-- Data in this exercise follows --
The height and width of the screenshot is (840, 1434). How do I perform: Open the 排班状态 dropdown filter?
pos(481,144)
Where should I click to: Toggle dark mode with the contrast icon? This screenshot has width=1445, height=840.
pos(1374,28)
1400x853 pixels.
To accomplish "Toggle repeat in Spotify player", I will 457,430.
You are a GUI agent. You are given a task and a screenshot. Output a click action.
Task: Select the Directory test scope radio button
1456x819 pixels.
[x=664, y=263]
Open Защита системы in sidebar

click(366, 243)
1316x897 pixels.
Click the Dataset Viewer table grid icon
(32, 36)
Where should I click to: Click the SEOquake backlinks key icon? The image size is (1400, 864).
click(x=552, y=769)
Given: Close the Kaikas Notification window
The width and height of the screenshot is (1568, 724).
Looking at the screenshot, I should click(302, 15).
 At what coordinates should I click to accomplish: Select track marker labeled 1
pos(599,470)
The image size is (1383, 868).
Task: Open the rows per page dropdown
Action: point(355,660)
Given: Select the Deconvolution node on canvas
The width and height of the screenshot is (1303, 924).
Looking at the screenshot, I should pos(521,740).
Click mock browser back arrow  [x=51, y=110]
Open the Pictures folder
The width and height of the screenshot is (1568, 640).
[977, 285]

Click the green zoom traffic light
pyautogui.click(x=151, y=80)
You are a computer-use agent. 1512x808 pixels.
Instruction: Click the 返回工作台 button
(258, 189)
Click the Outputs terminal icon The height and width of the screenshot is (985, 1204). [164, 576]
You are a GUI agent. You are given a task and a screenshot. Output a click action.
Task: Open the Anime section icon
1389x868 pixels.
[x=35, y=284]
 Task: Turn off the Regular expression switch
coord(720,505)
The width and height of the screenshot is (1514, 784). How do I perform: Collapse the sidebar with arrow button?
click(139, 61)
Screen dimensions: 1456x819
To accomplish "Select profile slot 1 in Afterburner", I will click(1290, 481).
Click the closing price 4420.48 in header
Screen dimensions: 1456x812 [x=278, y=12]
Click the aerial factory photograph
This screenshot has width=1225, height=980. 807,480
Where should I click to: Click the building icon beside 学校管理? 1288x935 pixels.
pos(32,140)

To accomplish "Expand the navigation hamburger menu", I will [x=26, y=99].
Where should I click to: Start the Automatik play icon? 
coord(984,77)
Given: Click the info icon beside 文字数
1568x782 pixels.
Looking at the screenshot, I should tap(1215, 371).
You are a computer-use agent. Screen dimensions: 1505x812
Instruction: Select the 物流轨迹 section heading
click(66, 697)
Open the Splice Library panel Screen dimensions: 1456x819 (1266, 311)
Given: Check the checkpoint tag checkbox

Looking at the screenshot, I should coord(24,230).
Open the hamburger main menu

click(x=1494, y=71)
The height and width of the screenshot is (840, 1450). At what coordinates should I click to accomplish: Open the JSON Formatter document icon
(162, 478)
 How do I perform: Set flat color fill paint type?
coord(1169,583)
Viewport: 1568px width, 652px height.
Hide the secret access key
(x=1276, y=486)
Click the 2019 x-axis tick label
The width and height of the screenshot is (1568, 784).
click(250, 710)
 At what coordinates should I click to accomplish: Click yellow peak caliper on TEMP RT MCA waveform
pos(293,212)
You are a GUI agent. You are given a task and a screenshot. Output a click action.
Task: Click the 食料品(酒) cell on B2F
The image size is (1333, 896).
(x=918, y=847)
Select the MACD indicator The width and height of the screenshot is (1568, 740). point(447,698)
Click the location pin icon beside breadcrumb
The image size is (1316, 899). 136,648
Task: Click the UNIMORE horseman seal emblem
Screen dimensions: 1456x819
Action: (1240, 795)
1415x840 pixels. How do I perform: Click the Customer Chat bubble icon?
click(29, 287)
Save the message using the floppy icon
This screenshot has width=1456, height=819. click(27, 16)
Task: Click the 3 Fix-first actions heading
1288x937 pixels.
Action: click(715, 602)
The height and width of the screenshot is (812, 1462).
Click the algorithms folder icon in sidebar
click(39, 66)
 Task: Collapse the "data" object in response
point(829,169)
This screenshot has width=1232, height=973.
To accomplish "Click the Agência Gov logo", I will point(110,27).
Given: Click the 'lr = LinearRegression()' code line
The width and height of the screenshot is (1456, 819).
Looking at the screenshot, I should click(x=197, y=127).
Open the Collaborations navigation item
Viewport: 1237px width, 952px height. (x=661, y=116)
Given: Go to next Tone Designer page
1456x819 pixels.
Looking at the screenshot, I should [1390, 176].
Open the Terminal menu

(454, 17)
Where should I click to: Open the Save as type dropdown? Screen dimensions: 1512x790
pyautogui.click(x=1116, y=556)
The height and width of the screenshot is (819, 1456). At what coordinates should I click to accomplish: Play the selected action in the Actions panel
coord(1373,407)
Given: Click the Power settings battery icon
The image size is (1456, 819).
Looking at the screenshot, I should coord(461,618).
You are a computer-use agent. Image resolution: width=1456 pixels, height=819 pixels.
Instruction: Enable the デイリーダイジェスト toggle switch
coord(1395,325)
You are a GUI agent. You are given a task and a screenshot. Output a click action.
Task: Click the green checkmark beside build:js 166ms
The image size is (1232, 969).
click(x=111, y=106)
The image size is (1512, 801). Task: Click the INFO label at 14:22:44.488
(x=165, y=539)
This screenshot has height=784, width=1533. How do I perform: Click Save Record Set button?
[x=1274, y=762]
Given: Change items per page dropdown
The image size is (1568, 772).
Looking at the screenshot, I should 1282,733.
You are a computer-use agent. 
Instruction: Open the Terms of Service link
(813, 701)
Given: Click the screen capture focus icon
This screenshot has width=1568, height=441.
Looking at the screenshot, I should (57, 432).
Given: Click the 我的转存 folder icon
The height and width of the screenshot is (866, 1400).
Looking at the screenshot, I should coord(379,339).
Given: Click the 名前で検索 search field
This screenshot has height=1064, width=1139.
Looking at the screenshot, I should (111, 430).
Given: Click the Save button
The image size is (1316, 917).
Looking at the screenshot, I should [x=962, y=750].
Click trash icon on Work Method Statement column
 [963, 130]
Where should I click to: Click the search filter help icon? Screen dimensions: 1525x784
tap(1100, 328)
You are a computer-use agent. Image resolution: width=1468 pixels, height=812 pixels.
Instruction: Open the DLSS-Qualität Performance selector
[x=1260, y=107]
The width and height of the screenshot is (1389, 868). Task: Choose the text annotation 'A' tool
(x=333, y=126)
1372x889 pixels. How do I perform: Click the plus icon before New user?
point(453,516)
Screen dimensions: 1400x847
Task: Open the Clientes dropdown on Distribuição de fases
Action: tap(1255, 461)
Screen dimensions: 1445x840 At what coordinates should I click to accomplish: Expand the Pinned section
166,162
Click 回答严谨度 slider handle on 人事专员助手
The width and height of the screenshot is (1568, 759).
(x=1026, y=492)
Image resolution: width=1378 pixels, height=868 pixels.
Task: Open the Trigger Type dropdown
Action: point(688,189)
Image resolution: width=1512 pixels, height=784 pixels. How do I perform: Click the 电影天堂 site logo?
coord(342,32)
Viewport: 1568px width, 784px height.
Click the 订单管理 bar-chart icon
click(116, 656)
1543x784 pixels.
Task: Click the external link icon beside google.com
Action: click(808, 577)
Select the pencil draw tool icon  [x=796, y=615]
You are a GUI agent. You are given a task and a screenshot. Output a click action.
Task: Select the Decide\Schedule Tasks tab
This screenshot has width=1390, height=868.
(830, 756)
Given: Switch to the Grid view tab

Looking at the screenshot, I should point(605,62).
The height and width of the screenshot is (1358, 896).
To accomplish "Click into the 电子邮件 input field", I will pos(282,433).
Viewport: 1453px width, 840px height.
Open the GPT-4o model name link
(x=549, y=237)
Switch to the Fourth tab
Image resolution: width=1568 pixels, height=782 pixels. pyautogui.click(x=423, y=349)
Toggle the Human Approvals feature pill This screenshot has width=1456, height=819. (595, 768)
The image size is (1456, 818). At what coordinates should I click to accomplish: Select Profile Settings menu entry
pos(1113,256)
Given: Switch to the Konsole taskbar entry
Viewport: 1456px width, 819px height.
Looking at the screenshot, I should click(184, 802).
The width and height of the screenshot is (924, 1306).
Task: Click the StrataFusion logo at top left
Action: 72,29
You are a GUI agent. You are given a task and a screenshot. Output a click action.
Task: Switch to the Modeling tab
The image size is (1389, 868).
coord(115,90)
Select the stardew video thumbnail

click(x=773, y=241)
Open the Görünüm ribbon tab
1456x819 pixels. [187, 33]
-- Data in this exercise concluded --
Your task:
What the task asks for is a word-for-word repeat of the lines above, from the first through the one containing "Given: Close the Kaikas Notification window".

Written response:
The height and width of the screenshot is (840, 1434). How do I perform: Open the 排班状态 dropdown filter?
pos(481,144)
Where should I click to: Toggle dark mode with the contrast icon? This screenshot has width=1445, height=840.
pos(1374,28)
1400x853 pixels.
To accomplish "Toggle repeat in Spotify player", I will 457,430.
You are a GUI agent. You are given a task and a screenshot. Output a click action.
Task: Select the Directory test scope radio button
1456x819 pixels.
[x=664, y=263]
Open Защита системы in sidebar

click(366, 243)
1316x897 pixels.
Click the Dataset Viewer table grid icon
(32, 36)
Where should I click to: Click the SEOquake backlinks key icon? The image size is (1400, 864).
click(x=552, y=769)
Given: Close the Kaikas Notification window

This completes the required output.